College for Creative Studies: Product Design
One of the most rewarding experiences of working in any creative field is watching your ideas come to life. Within a year of working at Fossil, Kenneth Perkins (’08) designed a watch, Clyde, that is now available in five different versions at major retailers across the country.
“I’ve collaborated on several projects so far, but since we work a year out most of what I’ve done is just making its way to the shelves,” said Perkins. “Clyde is a watch that I developed exclusively—from its original sketch all the way through to production.
“Having a watch design that I can truly call my own was a great accomplishment. The majority of each design cycle consists primarily of existing styles that are being updated, so there is very little room for new designs. Having mine make the cut in such a selective process was a great accomplishment, especially at such an early stage in my career.”
The Fossil team is divided into four categories: men’s dress, ladies’ dress, sport and the trend team. Perkins is one of two designers that comprise the trend team. Like most companies in the fashion industry, Fossil works on releases for each season a year in advance. Perkins’ job is to draw and present new ideas and concepts based on direction provided by the company’s brand team. Then, he creates the mechanical drawings for all aspects of the watch and communicates directly with the factories.
Upon receiving the mechanicals, the factories create a technical drawing that Perkins must review and approve. Next, he creates colorway artwork to explore possible colors, materials and finishes of the watches. Once this is approved, he communicates final decisions to the factory so they can begin producing samples.
Over multiple rounds of samples, Perkins reviews and comments on any changes necessary. The second to last round is called a photo sample, which is presented to the company’s stores teams and various wholesales teams who provide input before final decisions are made to purchase our line. Once the final SKU count is decided, he communicates to the factory so they can produce the final salesman sample—a working sample in exactly the same form as it will be sold.
“In a typical design position the role of the designer doesn’t necessarily extend past the sketching phase,” explained Perkins. “Being able to see projects through to the very end is a very unique part of my job. It allows me to understand the industry so much more.
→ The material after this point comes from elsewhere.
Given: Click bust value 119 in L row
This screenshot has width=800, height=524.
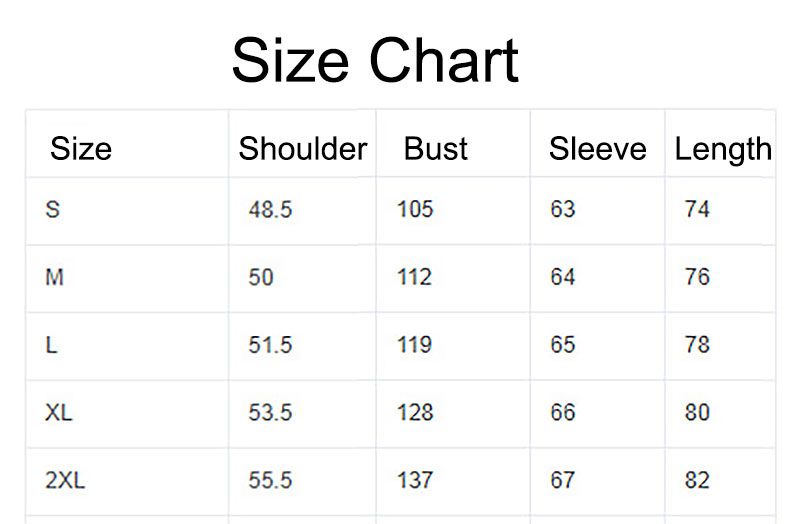Looking at the screenshot, I should (414, 345).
The process forces you to take your talents beyond creating aesthetically beautiful things and truly become a well-rounded designer who is capable of handling each stage of a product’s development.”
Perkins is currently developing a few key styles for spring of 2013 and played a critical role in the new Karl Lagerfeld line that will also be unveiled in the spring of 2013.
“We are always trying to elevate our product, but this season in particular looks to be a very exciting one!” he said.
Perkins credits his experiences at Detroit’s College for Creative Studies (CCS) for giving him the edge to be successful in such a talented workforce and inspiring him to “strive for greatness and settle for nothing less.” During his final semester, Perkins was involved in a car accident that left him in intensive care for several days and bedridden for weeks later. The support and compassion of fellow classmates and professors made it possible for Perkins to catch up in time to graduate.
“The pride I felt receiving my degree was unmatched to anything I had ever felt,” he said.
As part of the CCS experience, students routinely receive critiques of their work. Perkins encourages current art/design students to embrace these opportunities.
“A critique is not personal, it is one of the most essential processes to your degree and your career,” he explained. “You must be a participant in the process because if you are not willing to listen or to voice your thoughts and ideas, you will get left behind. This is your chance to really learn about yourself and how others view your designs as well as an opportunity to communicate your design process to your peers.”
Recently, Perkins renovated a 1,000 square foot space where he is rebuilding/redesigning a 1974 Honda CB 125 motorcycle. The new workshop provides him with the opportunity to work with his hands designing and creating functional objects. The space will also function as a full-fledged woodshop where he plans to create his own line of handcrafted furniture.
The designer is also an avid member of the Dallas art community. He recently acted as a judge for a Texas-based art organization called VASE (Visual Art Scholastic Event). He conducted interviews with each student about their art and conducted critiques. Students with the highest marks went on to state finals where they have the opportunity to receive various art-based scholarships.
Of the experience, Perkins commented, “It was great to see so many young aspiring artists working toward a career in art!”